__Exercise data__.
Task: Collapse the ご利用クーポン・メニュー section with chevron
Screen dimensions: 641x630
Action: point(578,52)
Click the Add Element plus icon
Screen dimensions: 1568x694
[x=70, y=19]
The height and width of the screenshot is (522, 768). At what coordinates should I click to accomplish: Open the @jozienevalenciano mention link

--

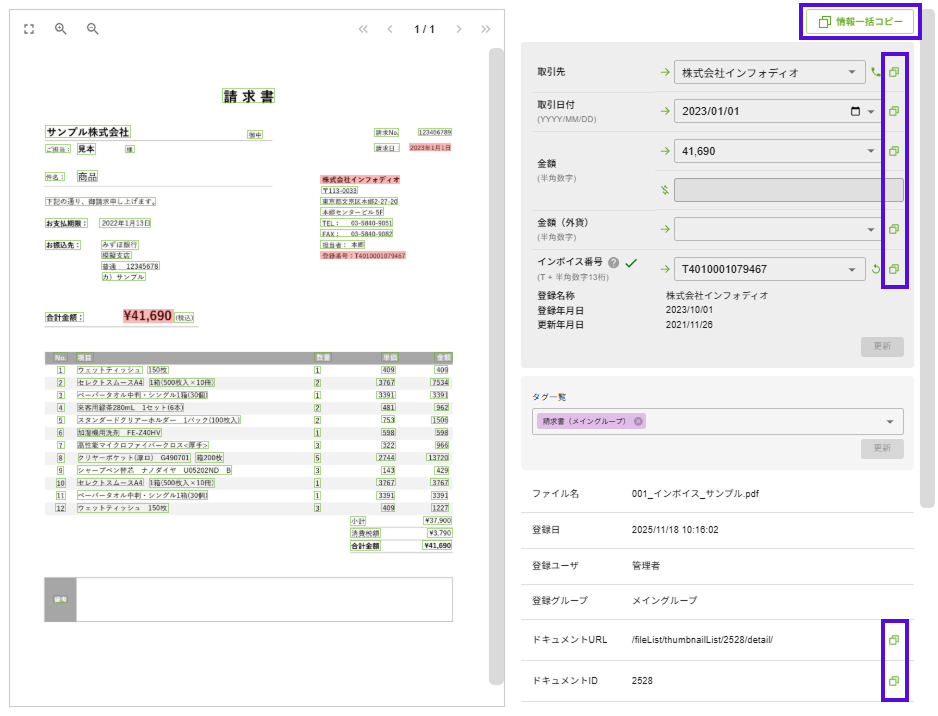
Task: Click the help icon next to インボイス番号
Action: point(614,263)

__Your objective__.
Working from the material above, retype exactly the lines from the one with "Task: Collapse the" through the one with "The height and", both included, and only those lines.

__Answer for this exercise__.
Task: Collapse the ご利用クーポン・メニュー section with chevron
Screen dimensions: 641x630
Action: point(578,52)
Click the Add Element plus icon
Screen dimensions: 1568x694
[x=70, y=19]
The height and width of the screenshot is (522, 768). At what coordinates should I click to accomplish: Open the @jozienevalenciano mention link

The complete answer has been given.